• [Activity]:
Copy only the lines from the one containing "This screenshot has height=440, width=667." through the final line of the records below, exactly as written, with no pictures.

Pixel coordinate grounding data
● ● ●

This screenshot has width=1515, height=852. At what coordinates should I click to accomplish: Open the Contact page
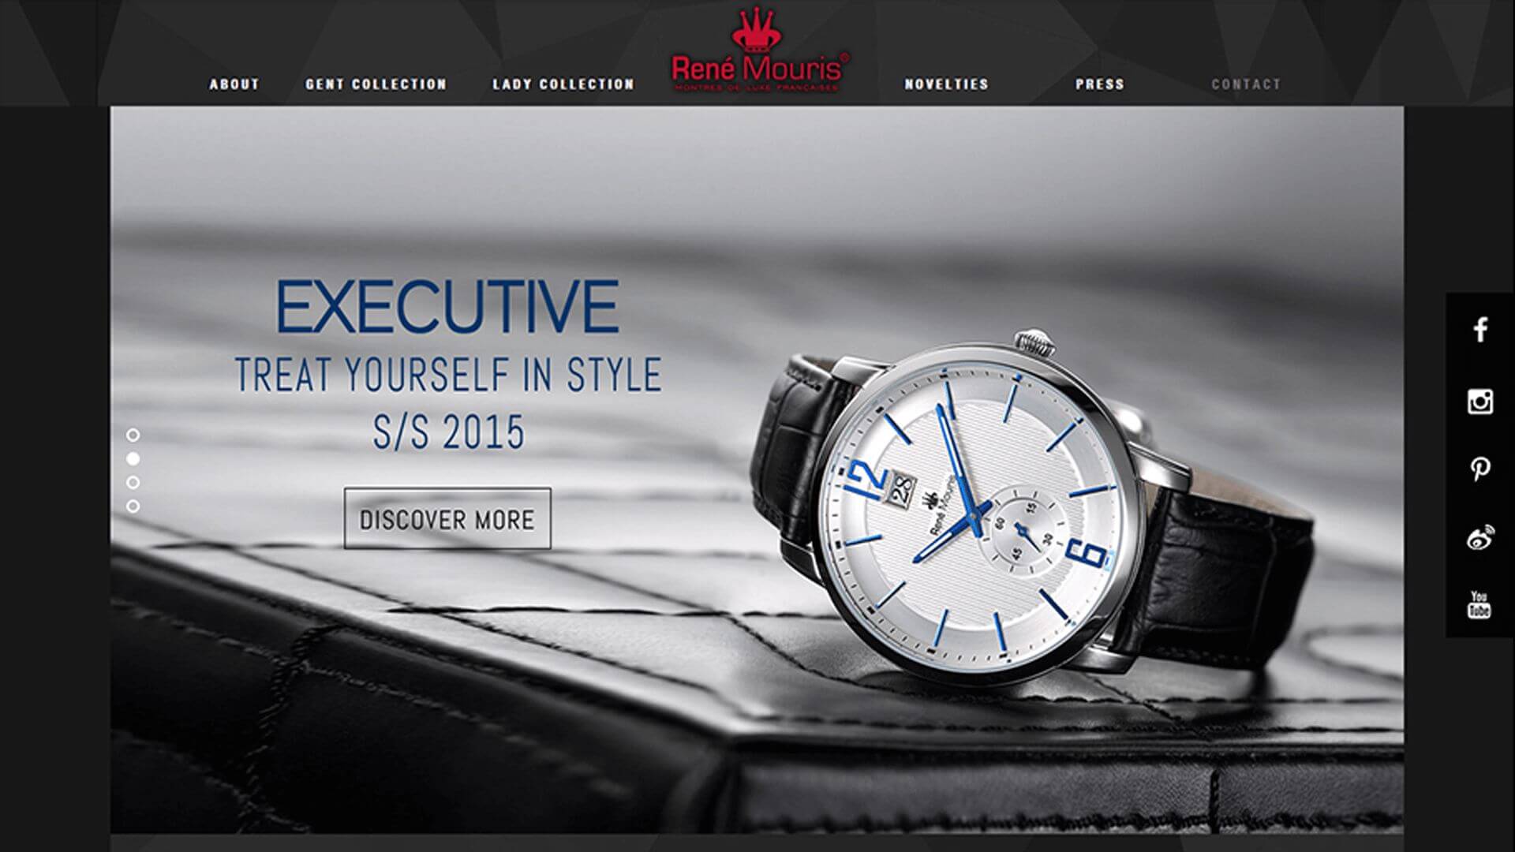1247,84
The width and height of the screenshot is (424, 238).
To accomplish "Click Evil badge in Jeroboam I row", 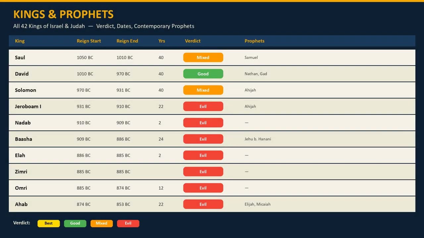I will [203, 106].
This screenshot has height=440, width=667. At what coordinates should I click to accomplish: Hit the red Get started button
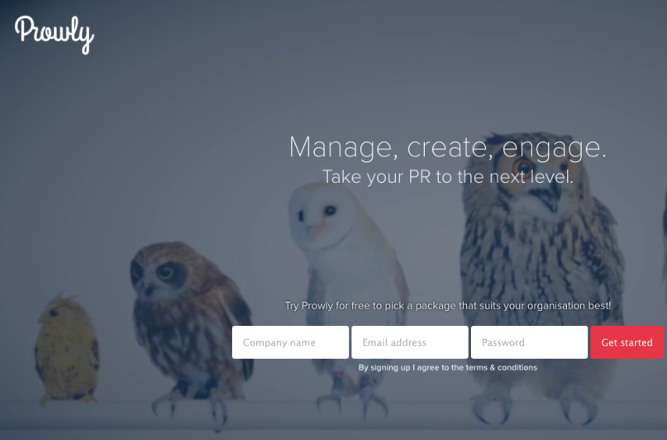pos(627,342)
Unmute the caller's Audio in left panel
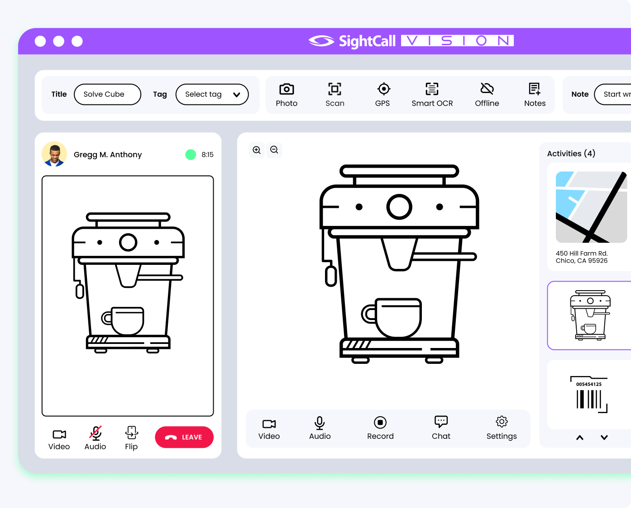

● ● ●

• [Answer for this exercise]:
This screenshot has height=440, width=667. At what coordinates should I click to accomplish: Hit the red Get started button
pos(627,342)
Unmute the caller's Audio in left panel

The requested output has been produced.